The last week of summer camp, students began boiling milk on Monday. They stood over a stove in the family and consumer science room at Clark Middle School in Athens, Ga.
Outside the school was an orchard, a large garden with four 30- by 50-foot plots, a chicken run with more than a dozen hens and two goat paddocks.
The kids were attending the Grow It Know It summer camp, which has been offered for five summers at the middle school and now serves about 30 children per week.
On Tuesday, students took the milk out of the refrigerator, let it come to room temperature and added rennet. By Wednesday, it had developed into cheese, which they strained through a cheesecloth. They soaked it in brine overnight, and, on Thursday, they crumbled the finished feta cheese atop a shaved squash salad, which they served to several dozen paying diners.
“It was imperfect, but tasty,” said Wick Prichard, the Grow It Know It coordinator.
Students had also prepared jackfruit barbecue, macaroni and cheese, pickled green beans and chocolate chess pie.
What gardens can teach
At this summer camp, the kids, guided by five AmeriCorps VISTA volunteers, tend animals, maintain the garden, learn how to cook with fresh produce and serve a three-course meal each Thursday to as many as 50 paying adults. They also go on an overnight camping trip along the Appalachian Trail.
In addition to what they’re learning, the kids “get to experience farm life without all the hardships,” Prichard said. “That’s a really appealing lifestyle.” We’re a school garden program, but also a “food system/sustainability/experiential education program.”
During the school year, Grow It Know It operates in five Clarke County middle schools and three Barrow County sites.
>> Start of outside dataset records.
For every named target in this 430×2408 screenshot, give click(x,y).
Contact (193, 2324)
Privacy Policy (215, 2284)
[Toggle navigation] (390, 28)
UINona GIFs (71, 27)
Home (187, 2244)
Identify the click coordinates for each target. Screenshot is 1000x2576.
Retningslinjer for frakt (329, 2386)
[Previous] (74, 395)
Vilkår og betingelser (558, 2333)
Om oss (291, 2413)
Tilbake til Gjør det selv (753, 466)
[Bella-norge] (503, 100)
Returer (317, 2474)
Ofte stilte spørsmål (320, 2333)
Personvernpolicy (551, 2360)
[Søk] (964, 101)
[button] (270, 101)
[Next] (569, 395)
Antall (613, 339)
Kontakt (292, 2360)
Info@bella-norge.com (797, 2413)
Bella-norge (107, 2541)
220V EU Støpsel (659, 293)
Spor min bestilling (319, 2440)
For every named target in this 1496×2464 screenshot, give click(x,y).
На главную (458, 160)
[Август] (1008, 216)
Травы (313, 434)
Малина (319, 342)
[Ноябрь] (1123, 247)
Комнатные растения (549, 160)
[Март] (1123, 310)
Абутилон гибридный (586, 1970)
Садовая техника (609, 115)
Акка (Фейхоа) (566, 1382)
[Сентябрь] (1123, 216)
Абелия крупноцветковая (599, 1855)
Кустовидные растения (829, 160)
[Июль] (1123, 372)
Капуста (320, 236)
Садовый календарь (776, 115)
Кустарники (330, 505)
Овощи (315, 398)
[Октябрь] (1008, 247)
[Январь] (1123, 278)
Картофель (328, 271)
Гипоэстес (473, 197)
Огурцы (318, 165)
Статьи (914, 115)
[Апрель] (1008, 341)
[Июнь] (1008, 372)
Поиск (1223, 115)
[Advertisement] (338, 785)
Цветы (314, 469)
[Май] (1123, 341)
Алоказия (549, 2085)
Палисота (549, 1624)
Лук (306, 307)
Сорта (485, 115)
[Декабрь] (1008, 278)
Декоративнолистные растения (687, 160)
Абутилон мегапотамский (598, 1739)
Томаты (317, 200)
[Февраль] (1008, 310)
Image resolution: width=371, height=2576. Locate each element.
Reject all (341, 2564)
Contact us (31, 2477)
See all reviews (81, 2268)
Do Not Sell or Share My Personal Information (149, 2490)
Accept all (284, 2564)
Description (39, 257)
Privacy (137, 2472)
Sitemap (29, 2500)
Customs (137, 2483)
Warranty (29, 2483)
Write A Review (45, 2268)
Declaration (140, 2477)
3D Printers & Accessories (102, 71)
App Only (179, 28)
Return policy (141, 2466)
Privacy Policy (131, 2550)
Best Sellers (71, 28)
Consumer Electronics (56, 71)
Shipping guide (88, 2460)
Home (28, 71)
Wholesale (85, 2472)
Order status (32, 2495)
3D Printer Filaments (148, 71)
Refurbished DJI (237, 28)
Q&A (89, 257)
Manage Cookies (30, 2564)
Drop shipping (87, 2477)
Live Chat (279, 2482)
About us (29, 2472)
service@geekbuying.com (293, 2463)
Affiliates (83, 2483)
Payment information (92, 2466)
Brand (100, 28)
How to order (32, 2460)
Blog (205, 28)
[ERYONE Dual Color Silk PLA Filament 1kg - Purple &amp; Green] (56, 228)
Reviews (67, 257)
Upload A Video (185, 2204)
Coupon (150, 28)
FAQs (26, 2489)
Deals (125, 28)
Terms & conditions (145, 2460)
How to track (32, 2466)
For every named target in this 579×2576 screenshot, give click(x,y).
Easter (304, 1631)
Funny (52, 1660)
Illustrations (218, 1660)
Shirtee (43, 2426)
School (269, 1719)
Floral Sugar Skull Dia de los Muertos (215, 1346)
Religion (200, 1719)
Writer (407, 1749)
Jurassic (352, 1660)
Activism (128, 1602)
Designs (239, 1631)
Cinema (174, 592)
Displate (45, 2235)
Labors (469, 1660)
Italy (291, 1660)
The project began in 2014 partly to handle the Clarke Middle School garden over the summer when there was no one to tend it. But some staff and faculty at the University of Georgia “had an idea that school gardens could be a lot more than they were,” Prichard said.
The cycle of food
The University of Georgia Office of Service-Learning sponsored AmeriCorps VISTA volunteers and partnered with the Clarke County Schools. A U.S. Department of Agriculture grant widened the program to Barrow County.
During the school year, the VISTA volunteers work in the schools. They collaborate with teachers and guide kids to maintain the garden, compost food waste, sell produce and hold fund-raising dinners that raise money for local nonprofits.
School gardens teach kids about sustainability and food access, and they have a social impact, said Andie Bisceglia, grant coordinator for the Grow It Know It program.
For her 2018 master’s thesis, she studied a group of sixth graders in the Clarke Middle School Grow It Know It program throughout the school year.
The garden program gave students an awareness of food waste and the cycle of food from garden to table and back to the earth again, she said. Students come together in a different way in a school garden than they usually do.They work together collaboratively, rather than as individuals working for grades.
“Students are able to have success that isn’t just from a personal task,” Bisceglia said.
Gardening helps define success in education as more collaborative, she said.
It also “helps students form relationships across difference that normally wouldn’t be facing them throughout the school day,” she said. “[In the garden] they’re not stratified by learning ability.”
“Athens is like a lot of towns. It has a very socially stratified community,” Bisceglia said. The wealthier population tends to be white, while African-Americans and Latinos tend to be lower in income, she said.
The school garden brings kids from different backgrounds together during the school year, and “summer camp is a wide cross-section,” Bisceglia said.
Students increase their “awareness about food access and realize people might not be able to access it,” she said.